The tealight candle goes in its own little skillet pan...



And the water and essential oils go into the cute little teapot that sits on top of the "stove"...



But even after getting this specifically to use in the kitchen, I didn't use it. It sat on the bakers rack looking all blue and cute, while I continued using a different oil warmer in the kitchen - when I used one in there at all.

Most often, I use warmers in other rooms of the house. The kitchen? Sometimes. But usually when I've diffused essential oils in the kitchen it's been for big-time sessions... I have an old pot I use for this, filling it up with water and adding things like chopped-up apples, cloves, cinnamon, and a small bit of whatever essential oils I want to add.

Last winter, when I was so sick with an upper respiratory/sinus thing, I would put on a pot of good-smelling apple-cinnamon-clove water to simmer, and I would add things like ravensara, eucalyptus, tea tree, and other helpful, germ-fighting oils. The particular blend of oils would vary depending on the day, but this simmering brew helped clear the air and also added moisture to the winter-dry indoor atmosphere.

But except for using essential oils in other ways in the kitchen (like using peppermint when we had ants), I don't often simply put some oils in a warmer in there. I have no idea why use aromatherapy so often in other rooms and usually not the kitchen, but... that's the way it's been.

Recently, a goddess sister and I were discussing kitchens and I was telling her that I don't really like spending much time in my kitchen. She mentioned cleaning and clearing and intention, and eucalyptus oil was mentioned too... and my mind started working. There are more things I could be doing to make my kitchen a place I'd like to be. And one thing is to cleanse and clear and shift the energy with essential oils.

So yesterday I took the blue oil warmer and actually used it. In the kitchen. The talk with my goddess sister had put eucalyptus in my mind, so I decided to use that. I have three different types of eucalyptus oil, and I ended up going with the lemon eucalyptus (Eucalyptus citriodora).

I also decided to add some Atlas Cedarwood (Cedrus atlanticus) because of its cleansing and grounding properties. The unfortunate thing about cedarwood is that, in the first moments of smelling it, I am immediately and strongly taken to memories of my first elementary school - and I don't particularly like being reminded of elementary school. But that's a temporary thing and it doesn't keep me from using cedarwood, so into the blend went the cedarwood.

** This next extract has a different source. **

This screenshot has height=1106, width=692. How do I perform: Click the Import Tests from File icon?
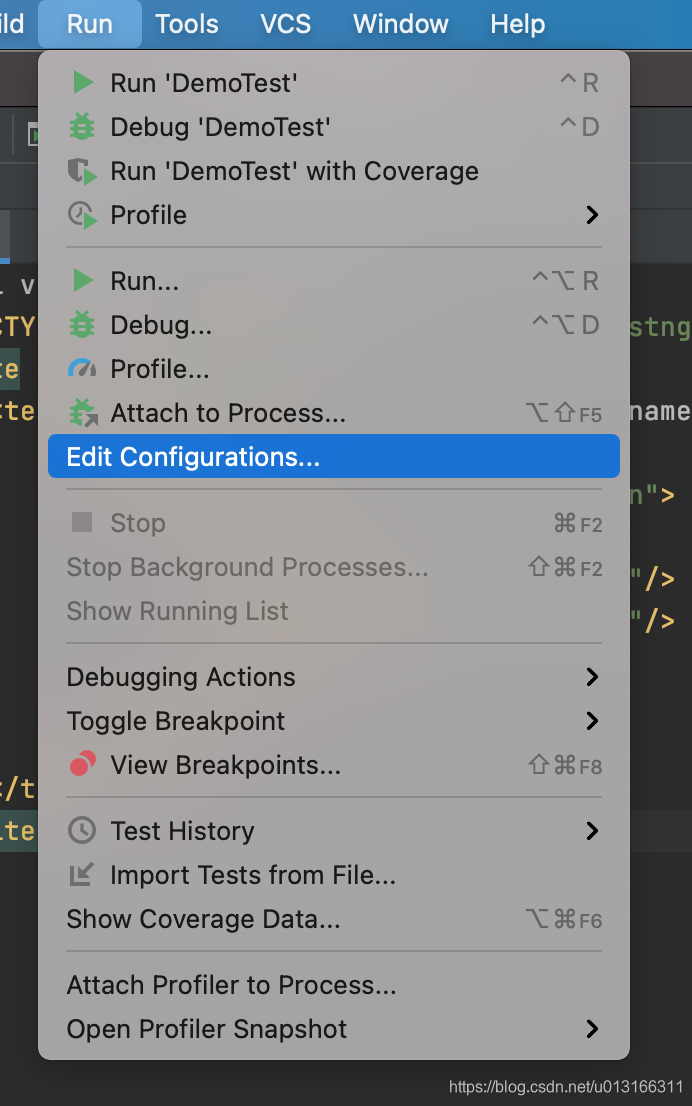[82, 875]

Then I added just a tiny amount of frankincense (Boswellia carterii) because although I have always really liked working with frankincense, I've been totally drawn to it a lot lately and I wanted to use some in the kitchen blend.

But... I sensed I needed one more oil, I just wasn't sure which one. So I pulled a card from my aromatherapy deck and - it was the card for basil. Part of the card's description reads: Basil is a memory and mental stimulant. It is kind to the brain and relieves nervous exhaustion and life overload.


Well. Yes! Basil certainly seems to fit what I've been needing lately. So I added a small amount of basil oil (Ocimum basilicum) to the little blue pot.

I lit the tealight in the skillet and it was set to go. And it was nice.

Aromatherapy... it's good for the soul. Even in the kitchen when the kitchen isn't where we really want to be.